Property plunge puts listed landlords at risk of breaching loans
The dramatic fall in the value of office blocks and shopping centres could hit the ability of property companies to pay loans back.
A series of major companies in the real estate investment trust sector are in danger of breaching the loan covenants their lenders have set, as well as their own gearing targets, if commercial property prices sink further.
The warning from the property analysts at investment bank Morgan Stanley comes as vendors struggle to unload large office towers and shopping centres, with further discounting expected in order to get assets away.

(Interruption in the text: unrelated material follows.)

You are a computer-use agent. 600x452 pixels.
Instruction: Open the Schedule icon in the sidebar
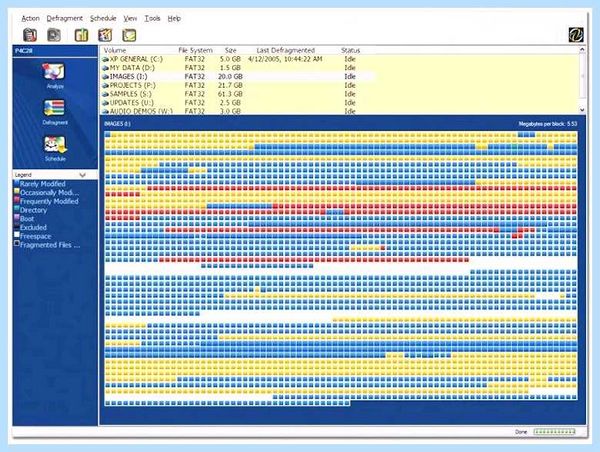pyautogui.click(x=55, y=145)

The bank’s analysts Simon Chan and Lauren A Berry said that if capitalisation rates used to value properties shift out so that the spread above the Australian ten year bond yield reverts to the average rate over the last two decades, some major companies could be in strife.
The bank warned earlier this month that asset values across the property groups’ portfolios could potentially drop by between 17 per cent and one-third if their capitalisation rates blew out so they were back in line with historical averages.

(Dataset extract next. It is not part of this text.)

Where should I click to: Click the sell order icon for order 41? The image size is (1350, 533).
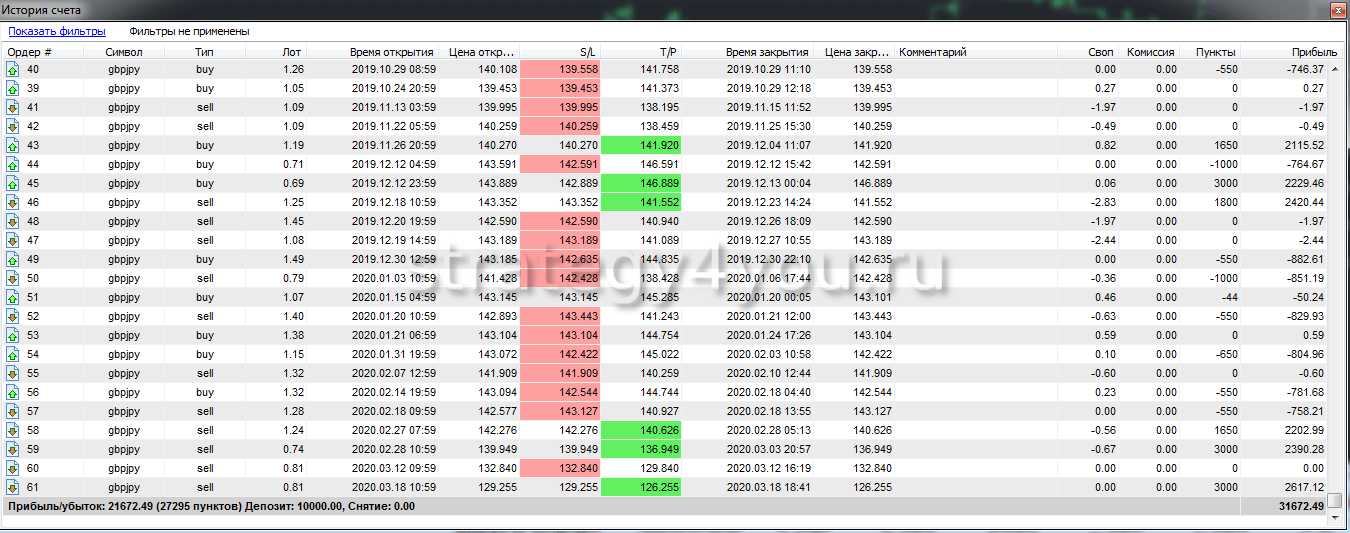click(x=13, y=108)
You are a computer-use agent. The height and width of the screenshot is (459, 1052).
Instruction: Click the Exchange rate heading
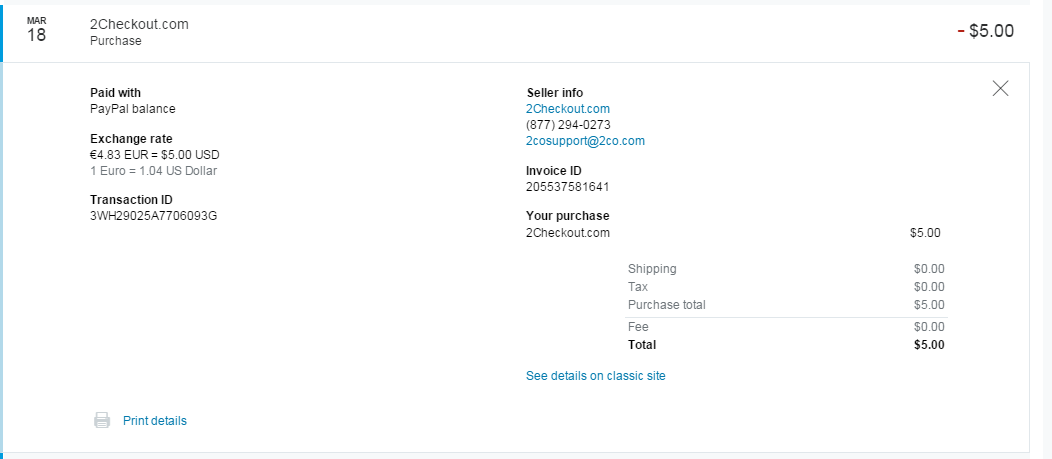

The analysis shows that the Charter Hall Long WALE REIT could possibly breach gearing covenants while five other companies could breach the top into their self-imposed gearing targets.
The Charter Hall-run fund has already flagged it will sell some assets to address gearing levels on it $6.8bn portfolio that spans office towers, warehouses, social infrastructure, rural assets and exposures to pubs and service stations.
Covenant breaches could lead to lenders requesting a lockup of distributions, debt restructuring, faster repayments or high interest rates being imposed.
Just breaching gearing targets has fewer implications because they are set by the companies themselves, but many are already trying to sell down assets in order to address investor concerns.
The Morgan Stanley analysis noted that the depressed share prices at which some trusts are trading already implied that the listed market was expecting large scale property devaluations.
The analysis showed that Charter Hall Long WALE REIT’s covenant gearing would rise to 56.8 per cent – above its 50 per cent covenant disclosed by the company – if cap rates were to expand to historical levels relative to bond yields.
For Charter Hall Retail REIT and two listed trusts run by Centuria Capital that own offices and industrial property, covenant gearing would move to within 2 per cent of 50 per cent levels, while HomeCo Daily Needs REIT would be within 6.7 per cent.
The analysis showed that if asset values fell by in the 17 per cent to 33 per cent range, the Charter Hall long lease trust, the Centuria industrial fund, and the HomeCo daily fund, as well as large groups GPT, Mirvac and Region could see gearing rise above the top end of their respective set ranges.
Property companies are alive to the risks and many have been quietly offering up assets or looking at alternative uses to boost their values, partly in order to avoid equity raisings while their share prices are depressed.
The drought of major deals also means that cap rate expansion takes time to flow through and even during the GFC, when credit markets stopped trading, it took 15-18 months for Sydney office cap rates to widen 170 basis points.
“While potential asset sales and covenant renegotiations is always possible, the issue is that REITs could remain in a state of uncertainty until investors are confident that gearing and valuation will be less of a headwind, and this may not happen until there is more clarity on global rates, or balance sheet management,” Morgan Stanley said.